About this exercise: From the line containing "Where should I" down to the final line of the entries below, quote every line verbatim. Exclude pictures.
Data supplied Block Start
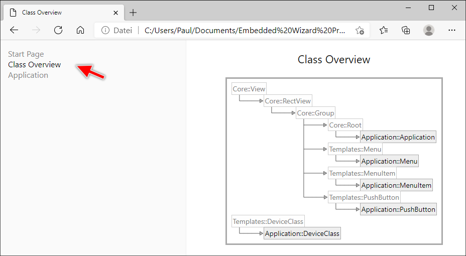The width and height of the screenshot is (466, 256).
Task: Click the browser Back arrow button
Action: pyautogui.click(x=14, y=30)
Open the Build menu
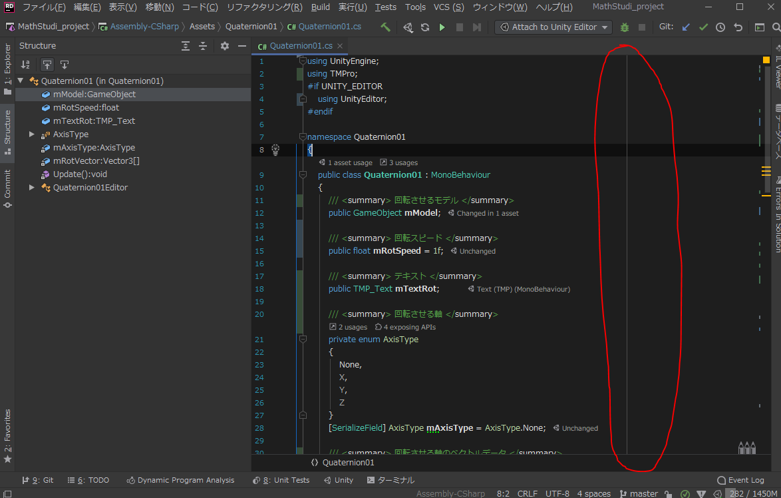781x498 pixels. click(x=320, y=7)
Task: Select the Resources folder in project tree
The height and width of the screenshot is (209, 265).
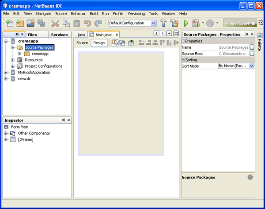Action: tap(34, 60)
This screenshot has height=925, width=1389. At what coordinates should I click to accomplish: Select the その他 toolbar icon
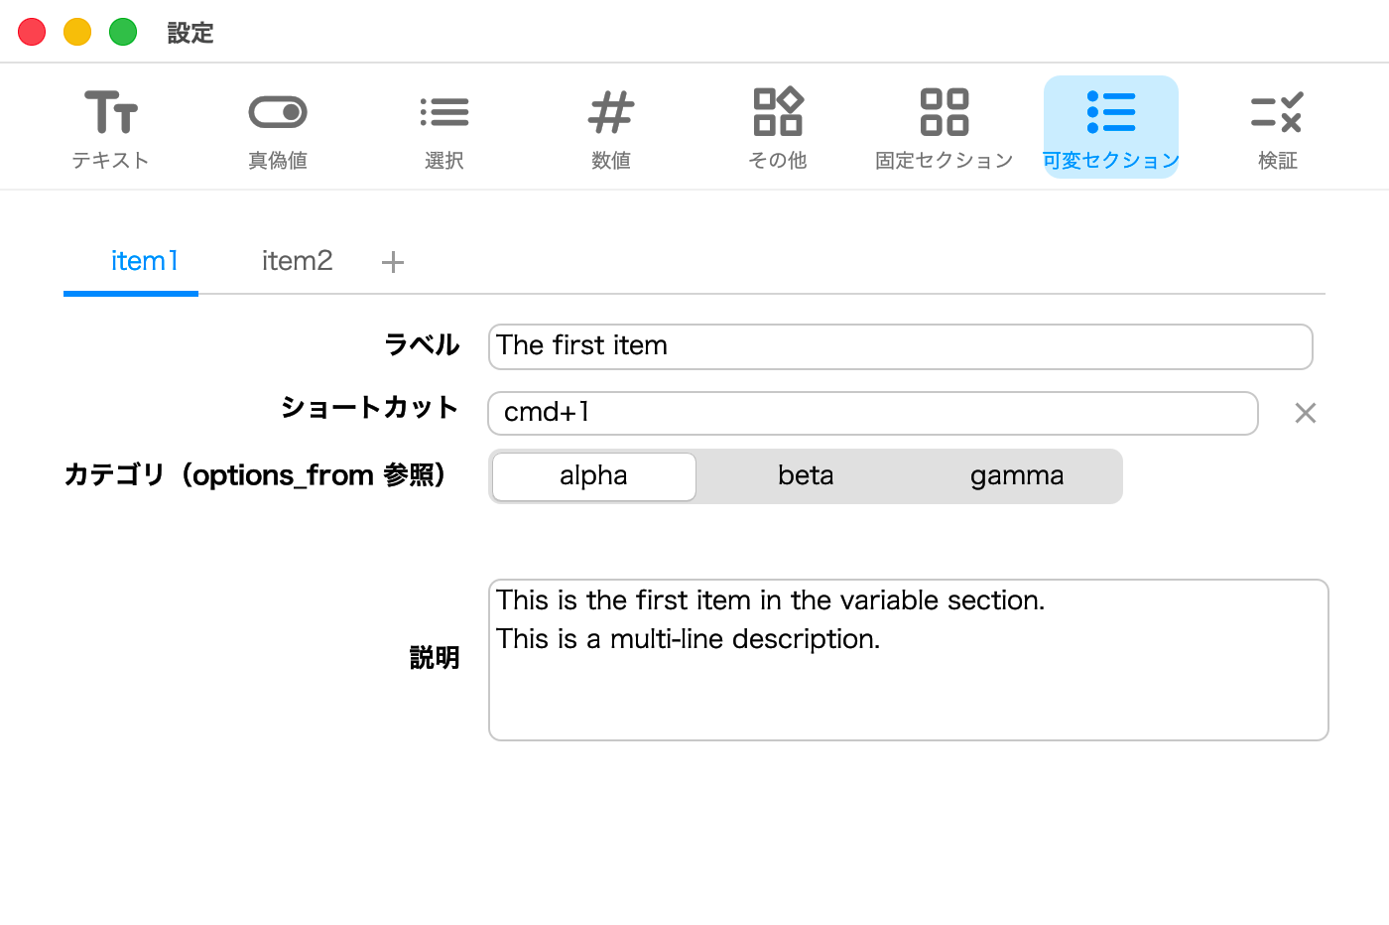pos(778,127)
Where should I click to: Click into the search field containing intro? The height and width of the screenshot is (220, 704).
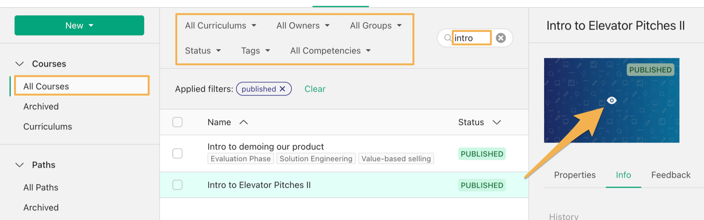tap(472, 38)
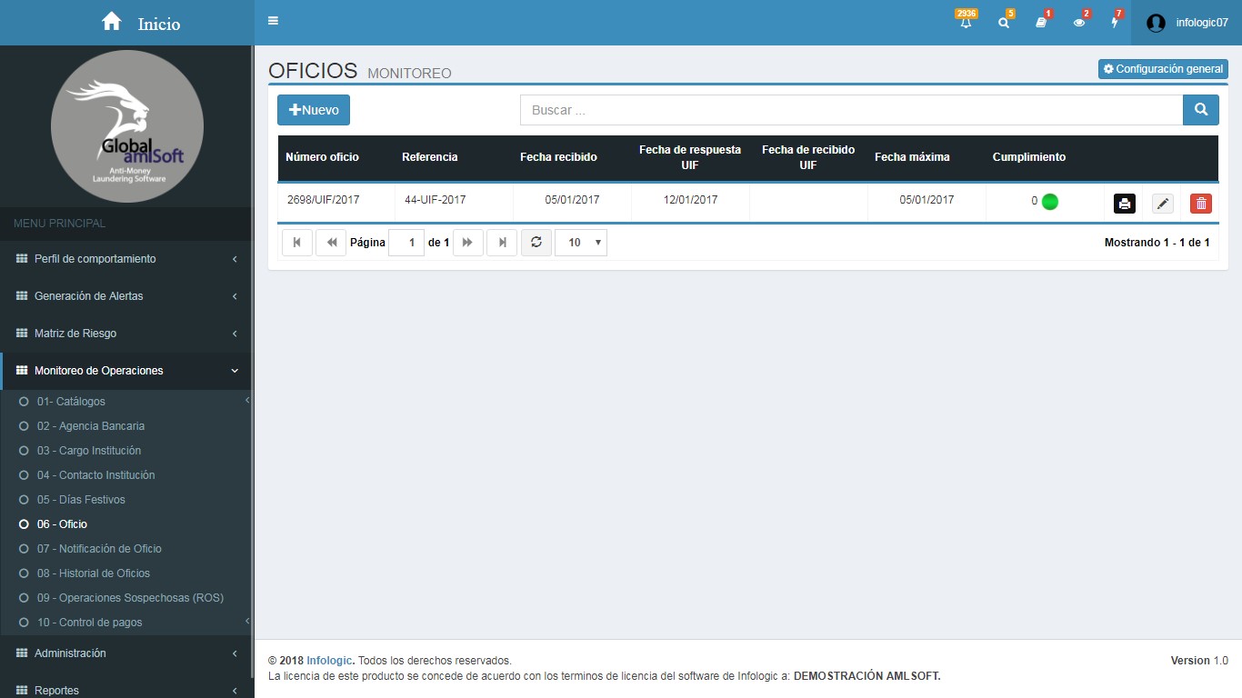Open the bell notifications showing 2936

coord(966,23)
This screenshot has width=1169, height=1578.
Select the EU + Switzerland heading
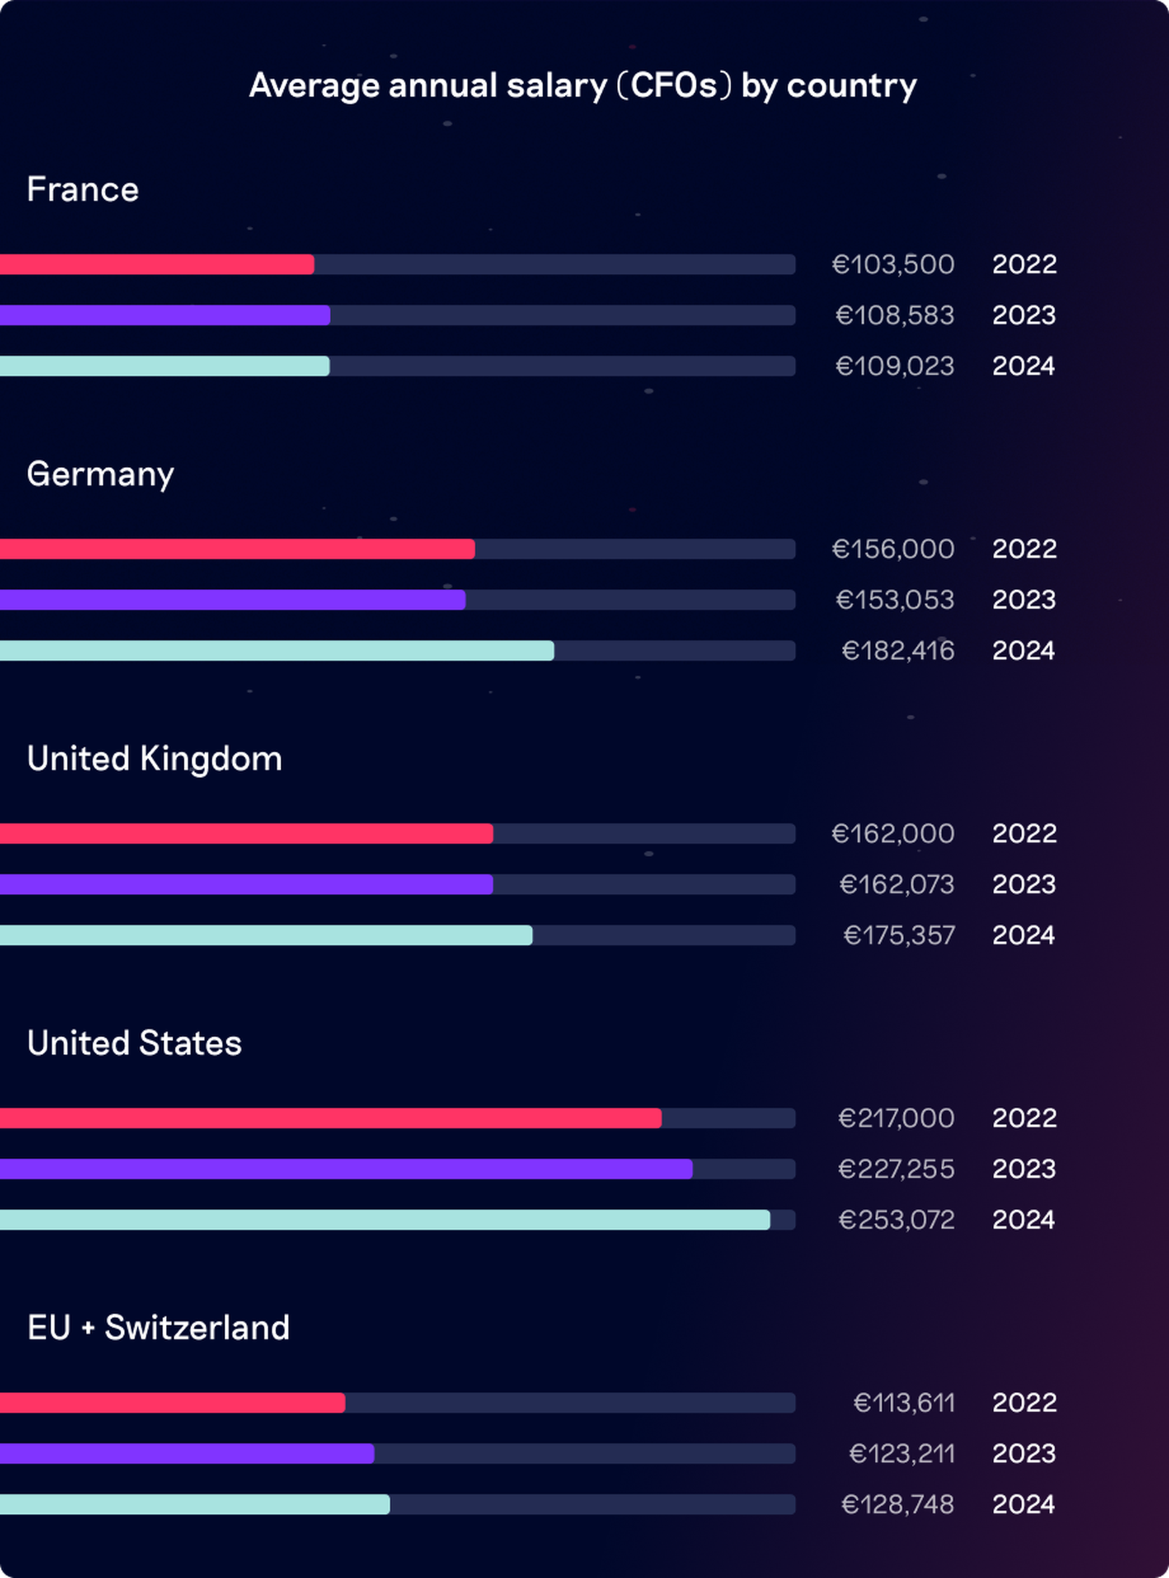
Data supplied Block End
Response box:
Where should I click to: Click into the search field containing intro? The height and width of the screenshot is (220, 704).
tap(472, 38)
Open the bell notifications showing 2936

coord(966,23)
This screenshot has width=1169, height=1578.
Select the EU + Switzerland heading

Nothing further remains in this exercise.